En 2001 existía Duhalde. ¿Qué tenía? Lo mínimo indispensable. Capacidad política, piso de institucionalidad ligado al poder bonaerense, un triunfo en las elecciones dos meses antes del estallido (en octubre de 2001 ganó con 37%). ¿Y qué vino con Duhalde? Un modelo de gestión nacional basado en la supremacía social, electoral y política del Gran Buenos Aires. La literatura del Conurbano, las Universidades del Conurbano, la crónica del Conurbano: “EL” Conurbano como tema favorito, entre su romantización y su estigmatización. Y después, las variaciones de lo que sabemos todos: gobernar el Conurbano para gobernar la Nación. El futuro nos dirá que esa gobernabilidad que Duhalde construyó en el límite se volvió un modelo más “presentable” con el kirchnerismo. Un pasaje que podría simbolizarse en la frase de Aníbal Fernández para su ingreso a 2003: “soy Duhaldista portador sano”. Del “evitismo” de Chiche al Movimiento Evita. O, en otro extremo, de Curto a Sabbatella. Un kirchnerismo pingüino, lejano, del sur, que acaba teniendo su fortaleza en la Tercera Sección Electoral. Y digamos también: lo que tenía para dar “por izquierda” el 2001 fue el kirchnerismo. Una herencia roja: el consenso de los Derechos, nuestra “transversalidad”.

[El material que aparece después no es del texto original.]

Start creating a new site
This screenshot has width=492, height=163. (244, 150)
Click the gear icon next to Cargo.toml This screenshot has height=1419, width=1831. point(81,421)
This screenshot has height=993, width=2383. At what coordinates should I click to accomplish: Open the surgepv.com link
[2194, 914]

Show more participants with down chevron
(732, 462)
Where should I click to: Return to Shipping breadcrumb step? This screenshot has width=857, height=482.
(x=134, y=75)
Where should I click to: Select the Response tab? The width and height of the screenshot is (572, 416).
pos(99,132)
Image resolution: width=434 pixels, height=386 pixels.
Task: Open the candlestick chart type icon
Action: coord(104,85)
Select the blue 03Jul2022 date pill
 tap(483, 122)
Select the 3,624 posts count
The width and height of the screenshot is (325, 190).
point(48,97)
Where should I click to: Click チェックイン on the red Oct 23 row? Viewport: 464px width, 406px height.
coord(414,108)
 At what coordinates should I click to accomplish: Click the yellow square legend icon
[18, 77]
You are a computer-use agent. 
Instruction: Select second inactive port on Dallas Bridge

¿Pero en qué punto se articula esa sociedad del estallido con Duhalde? Siempre fue un hombre inseguro. Incluso en ese esplendor presidencial buscaba sellar una alianza simbólica con Alfonsín para darse un respaldo moral. Buscaba en la demagogia de la mano dura una popularidad inmediata (porque el punitivista es el político inseguro) aunque encuentra ahí su límite (el crimen de Kosteki y Santillán marcaron el final). Lo que le dio vigencia fue un carácter temerario, que ni él dominaba. Duhalde parecía el agitador de fantasmas que circulaban y que él mismo garantizaba sofocar. Cumplía el linaje discursivo de un Perón en palabras de Horacio González: “La revolución que sofoca una revolución”. Duhalde como el Conurbano que sofoca el Conurbano. Su léxico de manzaneras, policías, intendencias y curas tenía algo restaurador, el subsuelo sublevado del Estado, lo imprivatizable, y el grado cero del Estado-copa-de-leche. Ese régimen de gobernabilidad duhaldista heredado es el verdadero núcleo de 2001.
Es lo que logramos, y lo que falta superar.